* _PASSAGE_
BEGIN

The youngest children (bottom third) in fourth grade are 50 percent more likely to be prescribed stimulants for attention-deficit hyperactivity disorder (ADHD) by seventh grade than the oldest kids in the class, according to a new study.
These younger students were also almost twice as likely to score low on math and language arts standardized tests.
“Birthday cutoffs for school entry necessarily lead to an age span of at least 12 months within a classroom,” said the authors.
“At age 5, this span accounts for 20 percent of the child’s age and presents a difference in maturity and performance between the youngest and the oldest child in class.”
Researchers from the Mount Sinai School of Medicine reached this conclusion from a population-based study of children in Iceland.
Since the gap seems to persist through age 14 in the study, “this should be taken into account when evaluating children’s performance and behavior in school to prevent unnecessary stimulant treatment,” to make sure kids aren’t getting a lifelong label simply because of immaturity compared to older peers, said the researchers.

END

* _WORK INSTRUCTIONS_
Rewrite the passage on classroom age and ADHD prescriptions from "Researchers from the" up to and including "said the researchers.", substituting "needless" for every "unnecessary".

* _DATA EXTRACT_

BEGIN

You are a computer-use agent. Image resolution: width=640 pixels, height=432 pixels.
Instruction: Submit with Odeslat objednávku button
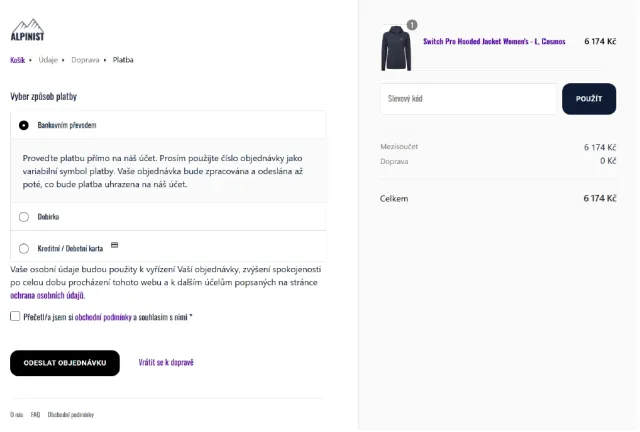click(65, 363)
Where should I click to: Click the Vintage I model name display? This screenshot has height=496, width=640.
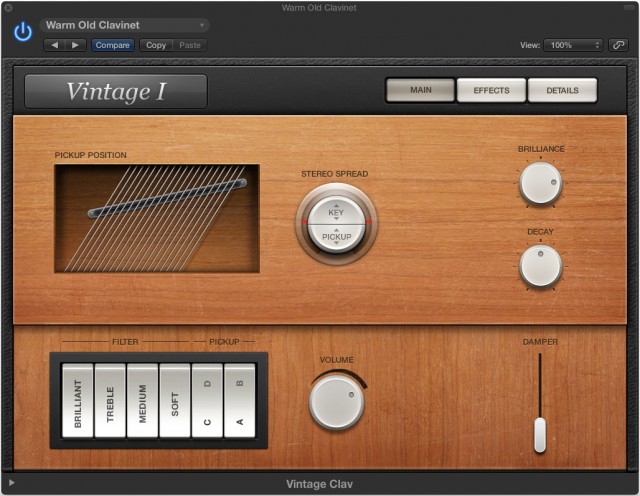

END

* _ANSWER SPACE_
Researchers from the Mount Sinai School of Medicine reached this conclusion from a population-based study of children in Iceland.
Since the gap seems to persist through age 14 in the study, “this should be taken into account when evaluating children’s performance and behavior in school to prevent needless stimulant treatment,” to make sure kids aren’t getting a lifelong label simply because of immaturity compared to older peers, said the researchers.